■ **Records provided**
□ □ □

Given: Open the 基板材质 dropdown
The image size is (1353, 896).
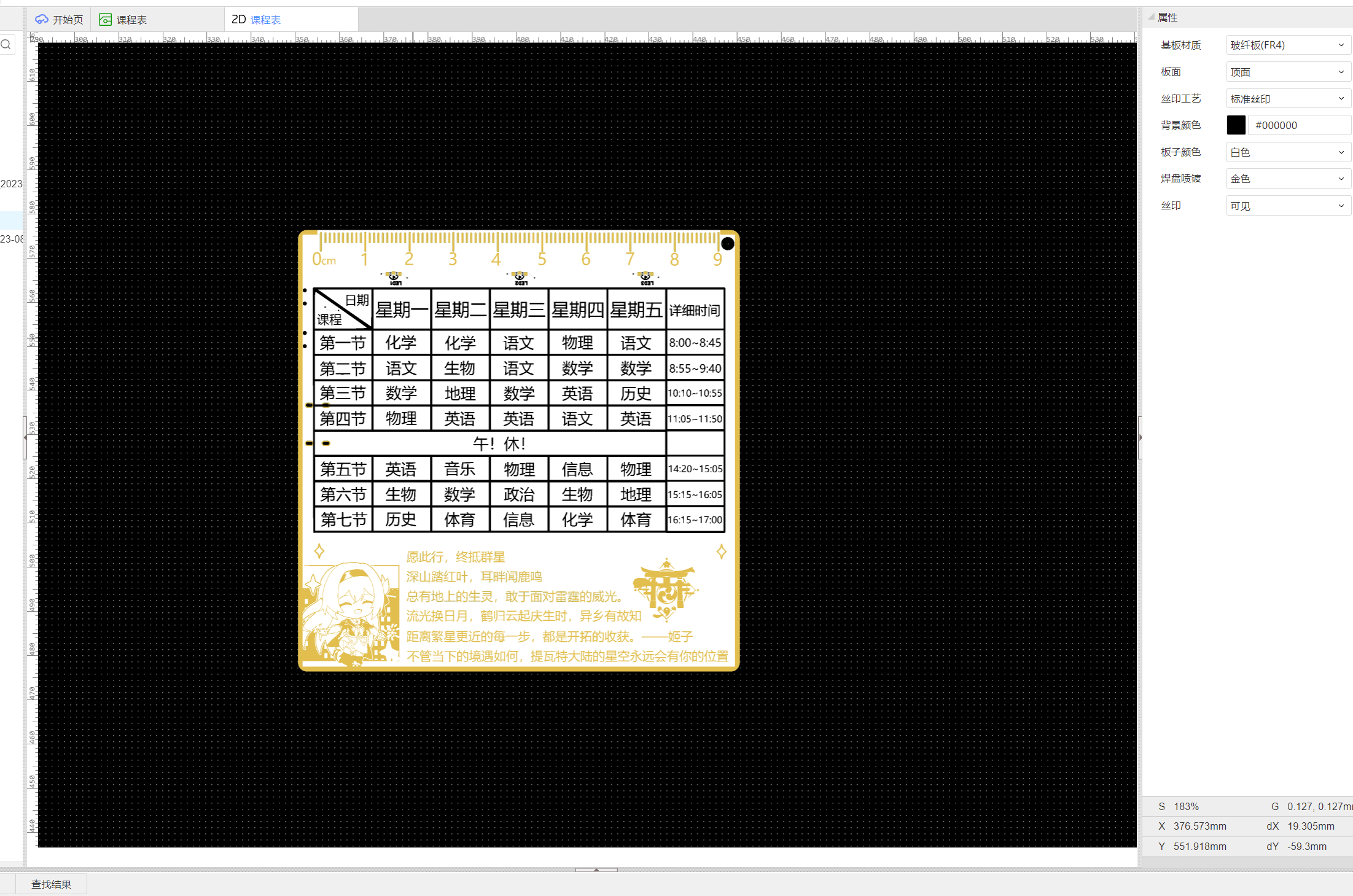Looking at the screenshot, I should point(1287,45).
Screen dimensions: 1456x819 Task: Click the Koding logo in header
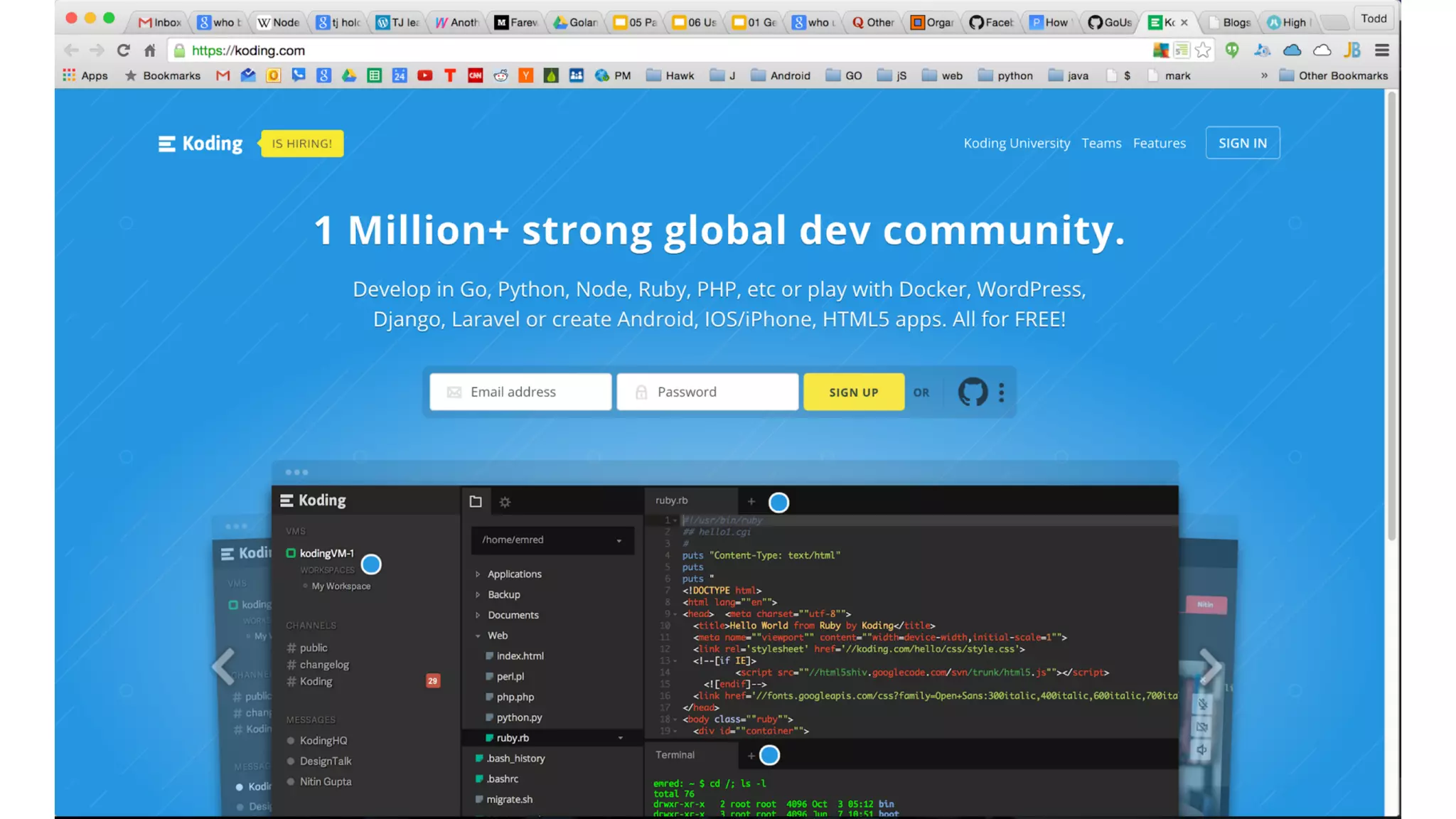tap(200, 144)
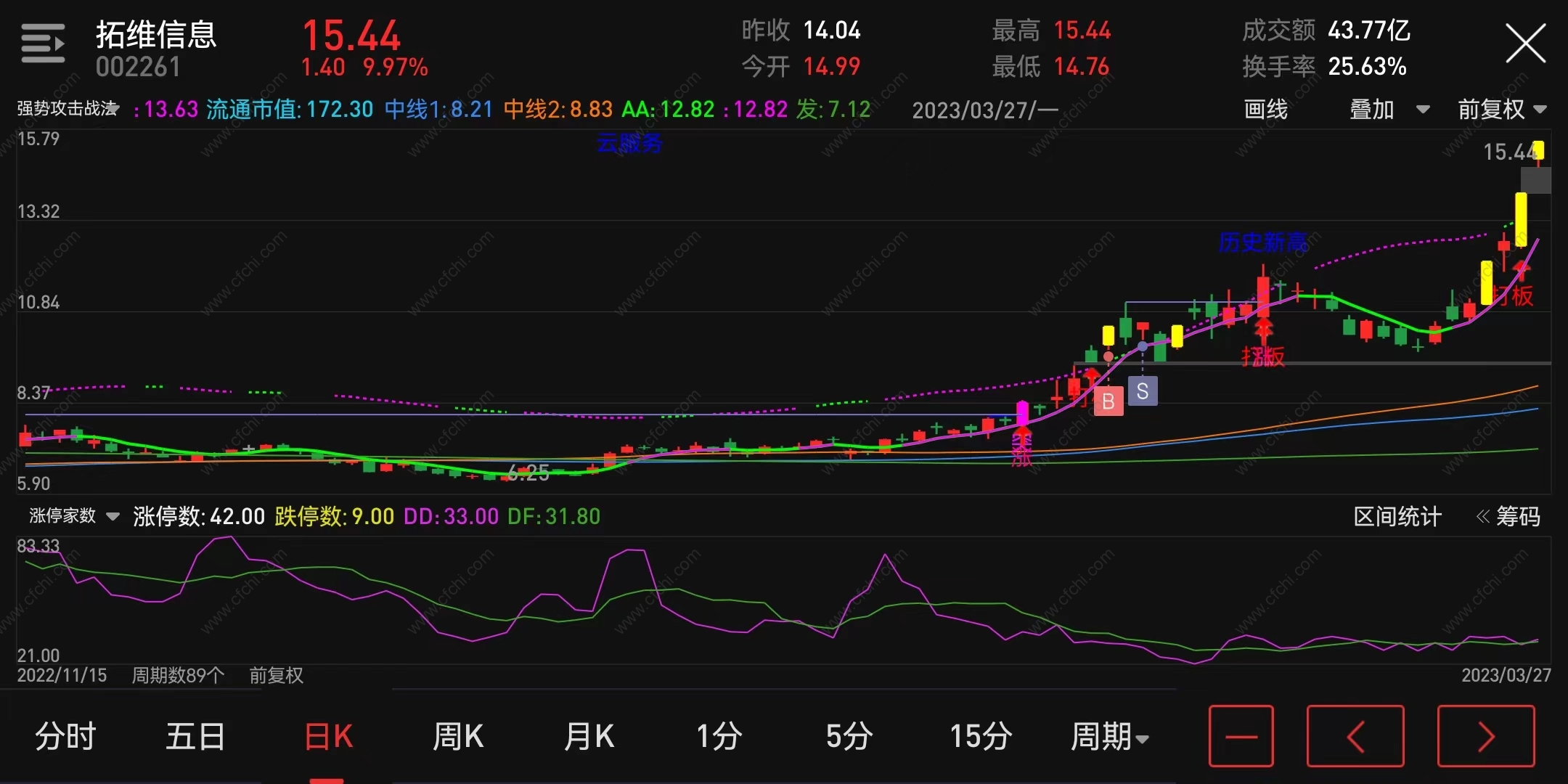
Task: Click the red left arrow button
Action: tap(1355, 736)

□ □ □

■ **Task requirements**
Please leave out the pictures while you copy exactly the lines from the one containing "Screen dimensions: 1456x819" through the end of the records.

■ **Task answer**
Screen dimensions: 1456x819 Task: Click the Koding logo in header
tap(200, 144)
Task: Click the red left arrow button
Action: tap(1355, 736)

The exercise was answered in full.